Gergely Orosz' How Big Tech Runs Tech Projects and the Curious Absence of Scrum (via Ton Zijlstra) poses some really interesting questions. He recently ran a survey asking 100 big and small tech companies how they run things—what their development/release method was like. Consultancy companies still (desperately?) cling onto Scrum as the Holy Grail, while the majority of Big Tech companies (Microsoft, Google, Facebook, etc) answer with “it varies”. What’s up with that?
They simply let the team decide.
Many of those Big Tech teams are portrayed like Dream Teams where everything moves at a staggering pace and product changes are rolled out of the door multiple times a day—sometimes hidden behind feature switches as not to set things on fire too soon. Gergely’s article does include a big but footnote, although it’s pushed into a corner: self-organization only works if teams already are well-oiled machines.
In my experience, 90% of the times, they’re not.
As for the reason not to choose for Scrum: because it’s a traditionally heavyweight champion to tackle big bold projects that knocked the waterfall method out of the park—and has become just as slow since. Many of the traditions that come with it (meeting 1, meeting 2, decision 3, artifact 4) bog down the team and the decision process, up to a point that apparently Big Tech talks about Product Managers instead of Project Managers now. Product Owners, a staple in the Scrum world, are shoved aside.
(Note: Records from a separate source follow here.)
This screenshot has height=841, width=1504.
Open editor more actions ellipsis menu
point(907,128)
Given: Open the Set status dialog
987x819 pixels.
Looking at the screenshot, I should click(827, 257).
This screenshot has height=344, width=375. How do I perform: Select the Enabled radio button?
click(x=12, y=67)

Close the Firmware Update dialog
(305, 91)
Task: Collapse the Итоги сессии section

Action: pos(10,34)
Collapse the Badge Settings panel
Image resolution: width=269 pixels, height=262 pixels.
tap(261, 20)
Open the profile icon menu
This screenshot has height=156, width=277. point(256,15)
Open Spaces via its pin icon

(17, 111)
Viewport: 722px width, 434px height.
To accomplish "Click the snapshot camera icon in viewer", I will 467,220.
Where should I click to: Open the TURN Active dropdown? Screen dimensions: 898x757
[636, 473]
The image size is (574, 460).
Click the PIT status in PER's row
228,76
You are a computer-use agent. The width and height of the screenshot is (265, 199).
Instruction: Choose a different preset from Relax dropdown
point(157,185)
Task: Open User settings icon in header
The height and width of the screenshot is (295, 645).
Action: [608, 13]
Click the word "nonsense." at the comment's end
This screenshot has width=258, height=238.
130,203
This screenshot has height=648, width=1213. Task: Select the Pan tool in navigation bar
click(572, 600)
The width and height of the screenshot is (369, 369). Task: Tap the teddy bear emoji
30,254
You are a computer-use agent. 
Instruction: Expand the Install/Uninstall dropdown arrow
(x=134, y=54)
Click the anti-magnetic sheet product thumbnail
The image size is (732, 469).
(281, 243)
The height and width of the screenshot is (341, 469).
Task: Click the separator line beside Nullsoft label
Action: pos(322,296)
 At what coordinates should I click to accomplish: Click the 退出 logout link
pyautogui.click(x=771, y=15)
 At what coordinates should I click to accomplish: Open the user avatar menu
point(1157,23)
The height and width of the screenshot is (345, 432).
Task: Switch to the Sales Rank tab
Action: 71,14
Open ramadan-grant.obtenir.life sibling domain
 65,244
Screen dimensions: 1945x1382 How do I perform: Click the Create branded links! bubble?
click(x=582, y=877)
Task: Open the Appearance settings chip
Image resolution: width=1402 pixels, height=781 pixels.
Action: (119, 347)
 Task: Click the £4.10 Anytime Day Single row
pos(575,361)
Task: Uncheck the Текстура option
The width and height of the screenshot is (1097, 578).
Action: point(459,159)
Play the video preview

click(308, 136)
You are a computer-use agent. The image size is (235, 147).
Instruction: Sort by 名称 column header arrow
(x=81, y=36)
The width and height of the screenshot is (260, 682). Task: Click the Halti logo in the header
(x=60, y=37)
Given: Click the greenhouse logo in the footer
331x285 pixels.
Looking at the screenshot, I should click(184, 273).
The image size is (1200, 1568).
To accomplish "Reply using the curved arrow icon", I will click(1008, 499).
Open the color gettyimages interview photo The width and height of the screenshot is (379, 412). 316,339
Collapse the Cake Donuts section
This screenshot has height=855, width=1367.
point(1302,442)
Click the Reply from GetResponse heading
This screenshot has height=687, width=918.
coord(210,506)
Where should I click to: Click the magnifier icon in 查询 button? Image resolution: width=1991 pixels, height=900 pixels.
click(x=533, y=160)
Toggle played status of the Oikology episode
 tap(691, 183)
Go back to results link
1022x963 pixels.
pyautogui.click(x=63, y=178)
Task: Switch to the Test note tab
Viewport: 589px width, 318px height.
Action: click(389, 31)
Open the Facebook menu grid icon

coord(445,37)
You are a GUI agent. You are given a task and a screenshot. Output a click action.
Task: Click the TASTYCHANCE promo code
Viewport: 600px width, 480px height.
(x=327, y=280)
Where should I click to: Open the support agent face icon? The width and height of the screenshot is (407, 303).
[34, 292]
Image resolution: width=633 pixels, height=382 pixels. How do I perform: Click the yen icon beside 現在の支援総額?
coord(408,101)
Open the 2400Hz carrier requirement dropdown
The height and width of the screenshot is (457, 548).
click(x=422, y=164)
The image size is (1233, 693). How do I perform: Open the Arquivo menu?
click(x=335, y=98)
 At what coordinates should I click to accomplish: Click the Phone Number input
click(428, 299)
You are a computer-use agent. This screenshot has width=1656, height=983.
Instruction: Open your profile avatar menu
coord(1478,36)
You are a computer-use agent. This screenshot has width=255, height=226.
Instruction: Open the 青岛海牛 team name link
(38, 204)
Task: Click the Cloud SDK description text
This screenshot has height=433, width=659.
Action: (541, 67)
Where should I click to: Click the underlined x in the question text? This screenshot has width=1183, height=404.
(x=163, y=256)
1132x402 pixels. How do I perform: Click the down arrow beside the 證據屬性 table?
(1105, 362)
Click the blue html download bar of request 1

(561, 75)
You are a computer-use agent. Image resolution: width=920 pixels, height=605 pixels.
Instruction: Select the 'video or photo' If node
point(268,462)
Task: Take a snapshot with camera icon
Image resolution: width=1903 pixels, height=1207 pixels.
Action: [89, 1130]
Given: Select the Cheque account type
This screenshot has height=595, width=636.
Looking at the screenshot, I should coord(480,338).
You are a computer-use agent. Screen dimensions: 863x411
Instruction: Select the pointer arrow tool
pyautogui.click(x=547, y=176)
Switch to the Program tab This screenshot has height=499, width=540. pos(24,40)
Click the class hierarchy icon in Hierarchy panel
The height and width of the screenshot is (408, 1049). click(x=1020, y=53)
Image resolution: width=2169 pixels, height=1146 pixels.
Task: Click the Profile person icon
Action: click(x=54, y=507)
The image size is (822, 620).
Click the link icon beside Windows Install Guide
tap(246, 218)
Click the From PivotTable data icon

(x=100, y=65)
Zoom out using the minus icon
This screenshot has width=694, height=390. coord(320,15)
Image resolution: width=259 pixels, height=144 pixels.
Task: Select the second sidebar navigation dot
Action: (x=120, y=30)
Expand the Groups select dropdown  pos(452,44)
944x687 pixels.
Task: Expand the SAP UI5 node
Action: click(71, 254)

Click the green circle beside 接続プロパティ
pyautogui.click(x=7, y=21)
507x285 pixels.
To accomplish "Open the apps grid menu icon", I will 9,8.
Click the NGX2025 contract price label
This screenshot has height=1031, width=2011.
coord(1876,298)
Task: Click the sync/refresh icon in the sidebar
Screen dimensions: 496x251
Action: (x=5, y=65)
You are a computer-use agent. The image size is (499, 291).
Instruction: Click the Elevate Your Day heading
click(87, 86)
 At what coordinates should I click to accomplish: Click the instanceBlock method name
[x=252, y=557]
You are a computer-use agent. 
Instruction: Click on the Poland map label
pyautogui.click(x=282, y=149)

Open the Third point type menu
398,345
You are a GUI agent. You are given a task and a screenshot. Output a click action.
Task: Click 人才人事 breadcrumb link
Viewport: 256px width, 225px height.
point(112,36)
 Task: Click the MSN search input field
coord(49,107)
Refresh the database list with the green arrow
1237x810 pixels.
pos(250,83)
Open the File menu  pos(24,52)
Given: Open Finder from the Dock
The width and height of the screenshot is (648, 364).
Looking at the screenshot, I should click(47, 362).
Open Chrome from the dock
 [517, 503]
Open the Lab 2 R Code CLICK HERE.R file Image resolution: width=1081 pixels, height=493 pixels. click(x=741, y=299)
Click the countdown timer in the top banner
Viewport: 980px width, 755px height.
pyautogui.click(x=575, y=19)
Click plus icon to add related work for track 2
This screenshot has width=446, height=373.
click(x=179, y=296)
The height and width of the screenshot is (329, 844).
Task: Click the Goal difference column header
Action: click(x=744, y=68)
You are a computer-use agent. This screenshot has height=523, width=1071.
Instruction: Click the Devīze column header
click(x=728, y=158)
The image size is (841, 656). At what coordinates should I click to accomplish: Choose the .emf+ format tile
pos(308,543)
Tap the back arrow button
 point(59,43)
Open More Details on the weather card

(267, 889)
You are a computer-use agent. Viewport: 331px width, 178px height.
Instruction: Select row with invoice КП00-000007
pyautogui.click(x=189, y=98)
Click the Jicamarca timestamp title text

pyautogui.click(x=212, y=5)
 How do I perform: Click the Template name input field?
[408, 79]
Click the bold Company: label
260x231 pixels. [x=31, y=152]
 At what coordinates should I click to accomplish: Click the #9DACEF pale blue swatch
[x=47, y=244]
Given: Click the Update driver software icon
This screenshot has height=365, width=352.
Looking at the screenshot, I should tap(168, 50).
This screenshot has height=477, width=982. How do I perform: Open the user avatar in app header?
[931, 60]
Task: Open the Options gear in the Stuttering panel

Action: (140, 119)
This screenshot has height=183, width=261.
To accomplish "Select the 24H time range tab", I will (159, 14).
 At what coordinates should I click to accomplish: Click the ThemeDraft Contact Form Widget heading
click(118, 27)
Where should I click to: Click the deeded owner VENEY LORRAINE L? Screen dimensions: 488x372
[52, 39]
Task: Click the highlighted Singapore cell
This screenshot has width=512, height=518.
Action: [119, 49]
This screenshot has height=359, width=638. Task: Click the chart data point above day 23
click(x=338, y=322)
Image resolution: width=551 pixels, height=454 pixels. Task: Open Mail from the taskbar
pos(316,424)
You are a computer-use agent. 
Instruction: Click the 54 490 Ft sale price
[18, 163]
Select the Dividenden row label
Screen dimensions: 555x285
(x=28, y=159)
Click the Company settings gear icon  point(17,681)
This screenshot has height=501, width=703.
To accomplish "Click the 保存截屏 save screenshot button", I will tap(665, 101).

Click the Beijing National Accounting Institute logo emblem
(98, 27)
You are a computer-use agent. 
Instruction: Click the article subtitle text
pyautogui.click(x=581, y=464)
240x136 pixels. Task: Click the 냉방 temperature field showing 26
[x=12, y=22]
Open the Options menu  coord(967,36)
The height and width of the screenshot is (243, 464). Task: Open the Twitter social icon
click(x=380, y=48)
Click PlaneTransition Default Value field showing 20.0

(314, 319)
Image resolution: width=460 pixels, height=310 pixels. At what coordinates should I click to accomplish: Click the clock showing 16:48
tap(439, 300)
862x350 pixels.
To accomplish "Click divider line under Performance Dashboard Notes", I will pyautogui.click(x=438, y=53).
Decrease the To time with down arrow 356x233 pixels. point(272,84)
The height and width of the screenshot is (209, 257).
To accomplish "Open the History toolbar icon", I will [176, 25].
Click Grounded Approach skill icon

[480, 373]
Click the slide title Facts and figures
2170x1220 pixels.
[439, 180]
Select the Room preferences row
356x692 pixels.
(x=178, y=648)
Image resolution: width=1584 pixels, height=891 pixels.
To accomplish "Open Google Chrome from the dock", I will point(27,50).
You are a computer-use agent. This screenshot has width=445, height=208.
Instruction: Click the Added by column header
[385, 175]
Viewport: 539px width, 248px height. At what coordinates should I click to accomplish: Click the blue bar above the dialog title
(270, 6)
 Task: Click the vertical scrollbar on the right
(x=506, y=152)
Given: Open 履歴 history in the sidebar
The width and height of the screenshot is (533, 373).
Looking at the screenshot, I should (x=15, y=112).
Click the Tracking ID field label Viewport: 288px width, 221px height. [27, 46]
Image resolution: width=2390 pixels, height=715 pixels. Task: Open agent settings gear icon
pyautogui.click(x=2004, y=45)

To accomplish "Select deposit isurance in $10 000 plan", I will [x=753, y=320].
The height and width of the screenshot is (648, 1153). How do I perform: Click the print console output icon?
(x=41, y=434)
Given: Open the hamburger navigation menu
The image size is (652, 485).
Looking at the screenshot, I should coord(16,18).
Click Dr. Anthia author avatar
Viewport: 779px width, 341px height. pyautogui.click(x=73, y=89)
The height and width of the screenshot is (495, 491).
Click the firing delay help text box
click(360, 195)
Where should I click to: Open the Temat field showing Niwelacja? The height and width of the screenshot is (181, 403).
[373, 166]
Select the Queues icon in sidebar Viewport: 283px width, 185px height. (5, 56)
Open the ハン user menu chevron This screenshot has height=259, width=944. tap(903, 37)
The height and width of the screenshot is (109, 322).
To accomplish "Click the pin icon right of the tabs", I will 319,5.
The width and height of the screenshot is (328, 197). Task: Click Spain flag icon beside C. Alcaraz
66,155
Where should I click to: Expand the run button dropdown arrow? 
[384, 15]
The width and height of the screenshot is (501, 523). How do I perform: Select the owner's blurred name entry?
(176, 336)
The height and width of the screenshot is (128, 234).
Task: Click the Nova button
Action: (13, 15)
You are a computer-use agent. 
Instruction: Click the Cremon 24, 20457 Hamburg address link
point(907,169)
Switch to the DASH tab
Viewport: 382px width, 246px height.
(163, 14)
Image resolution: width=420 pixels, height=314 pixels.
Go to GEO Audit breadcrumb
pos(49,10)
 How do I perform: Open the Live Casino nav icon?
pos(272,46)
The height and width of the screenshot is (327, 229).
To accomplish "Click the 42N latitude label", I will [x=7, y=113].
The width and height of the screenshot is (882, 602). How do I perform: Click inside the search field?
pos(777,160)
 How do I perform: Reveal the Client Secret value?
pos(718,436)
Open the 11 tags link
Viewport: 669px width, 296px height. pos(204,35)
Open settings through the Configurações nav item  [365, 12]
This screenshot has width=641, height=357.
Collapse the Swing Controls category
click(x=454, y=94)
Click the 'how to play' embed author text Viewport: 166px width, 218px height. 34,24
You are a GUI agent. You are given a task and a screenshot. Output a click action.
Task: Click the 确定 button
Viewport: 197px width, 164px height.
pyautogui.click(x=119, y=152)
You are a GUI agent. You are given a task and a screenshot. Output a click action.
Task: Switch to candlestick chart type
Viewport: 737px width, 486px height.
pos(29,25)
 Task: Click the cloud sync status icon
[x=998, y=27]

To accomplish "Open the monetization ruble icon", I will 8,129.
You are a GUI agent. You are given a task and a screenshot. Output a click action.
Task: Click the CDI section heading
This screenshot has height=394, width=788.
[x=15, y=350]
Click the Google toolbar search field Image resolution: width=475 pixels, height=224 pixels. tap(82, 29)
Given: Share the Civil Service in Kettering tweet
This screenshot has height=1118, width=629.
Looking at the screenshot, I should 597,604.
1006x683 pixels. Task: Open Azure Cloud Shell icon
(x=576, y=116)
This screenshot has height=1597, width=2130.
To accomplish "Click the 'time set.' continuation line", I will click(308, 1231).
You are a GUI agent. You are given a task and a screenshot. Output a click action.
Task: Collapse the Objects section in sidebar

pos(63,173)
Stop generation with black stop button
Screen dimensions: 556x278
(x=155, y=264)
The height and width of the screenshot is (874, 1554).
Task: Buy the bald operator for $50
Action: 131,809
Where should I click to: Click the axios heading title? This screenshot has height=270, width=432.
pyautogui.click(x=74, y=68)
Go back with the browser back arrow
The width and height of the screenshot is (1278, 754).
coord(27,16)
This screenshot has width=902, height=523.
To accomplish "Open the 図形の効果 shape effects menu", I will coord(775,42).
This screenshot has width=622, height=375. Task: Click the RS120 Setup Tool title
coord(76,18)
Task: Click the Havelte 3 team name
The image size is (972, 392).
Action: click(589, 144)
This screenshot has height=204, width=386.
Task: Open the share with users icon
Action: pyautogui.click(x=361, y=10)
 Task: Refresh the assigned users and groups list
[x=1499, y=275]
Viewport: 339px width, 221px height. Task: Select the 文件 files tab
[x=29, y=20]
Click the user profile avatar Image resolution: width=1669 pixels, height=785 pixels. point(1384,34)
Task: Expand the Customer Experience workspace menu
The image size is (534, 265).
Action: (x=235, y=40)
In-between all those exuberant and wordy job titles, it becomes hard to discern the forest for the trees. In all honesty, I can’t make out a difference between the PM and the PM—whether the P stands for Product or Project is simply beyond me. What we do know, according to Gergely’s survey, is this:
Teams with dedicated project managers typically recorded lower satisfaction ratings at public or venture-funded tech companies. However, at non-venture funded companies and consultancies, several respondents were very happy with project management, and called out these people as a reason for their satisfaction.
All right, so project managers suck, but product managers don’t? Most of the times? The managing part still troubles me, and ditching or keeping Scrum is beyond the point here. Of course we engineers don’t like to be micro-managed. But most scrum-oriented companies I’ve worked in applied several layers of managerial bullshit (see bullshit jobs) that likely won’t go away if Scrum is dropped. Most Big Tech teams still adhere to some kind of stand-up and still occasionally perform retrospectives. What a relief—without a synchronizing information and status update mechanic, a team will likely dissolve into a simple set of individuals.
So what does the absence of Scrum mean? I think it simply means the team has matured and adopted its own mechanics to cope with and produce rapid changes. Most teams I’ve been in had to be formed, meaning people didn’t know how to work together and how to split up big problems into small tasks. Then, Scrum is a handy tool to grab onto: it’s well-known and flexible enough to adapt to your own needs. Call it Scrum, Kanban, Scrumban, Kaizen, whatever—the essence is: if you don’t know how, you need a way to organize work.
Speaking of organizing things: large bug and feature tracking systems like JIRA seem to be universally hated:
JIRA has been mentioned mostly with negative associations: all 13 mentions of JIRA were in this setting. Being able to get things done without working much with JIRA was mentioned as a positive. Additionally, a recently IPOed, high-growth tech company moved over to JIRA and ran a survey among engineers. It measured a Net Promoter Score (NPS) of -83. This is staggeringly low.
While I love the fact that Gergely’s surveys reach quite a lot of people (consistently 50 to 100), note the all 13 here. This ain’t no quantitative science. Its results are interesting, can provide useful insights, but are not in any way significant.
Also, Gergely (or his interviewees) remain silent on the alternatives. We’ve used Redmine, Basecamp, Social Text, JIRA, Google’s whole suite, … And I hated every one of them. I did not hate the software: I hated what the software stood for. I’m curios to see how Big Tech handles that. The article mentions almost all teams still employ some form of backlog tracking.
You know what else is a waste of time? Time registration tools. Inhales deeply to counter gag reflexes. I’d gladly attend Scrum Planning meetings every two weeks just to get rid of that.
I am 100% convinced that the results of that survey would have been radically different if taken here in Belgium and surroundings. Many friends still work in the industry and every time I speak to them, they are again helping some governmental agency set up their Continuous Integration/Deployment system. They are again teaching people how to write a simple unit test. They are again showing teams how to work together. Again. I love complaining about weird and cryptic rituals I have to cope with nowadays in academia. But these conversations remind me that in industry, we’re still stuck in the same Here’s how to do things-loop. So, naturally, simply letting the team decide on how to organize would result in utter anarchy. Hence the persistent popularity of Scrum.
Few teams are as good and cool as many American popular blogging software engineers make us think. If only things were that simple.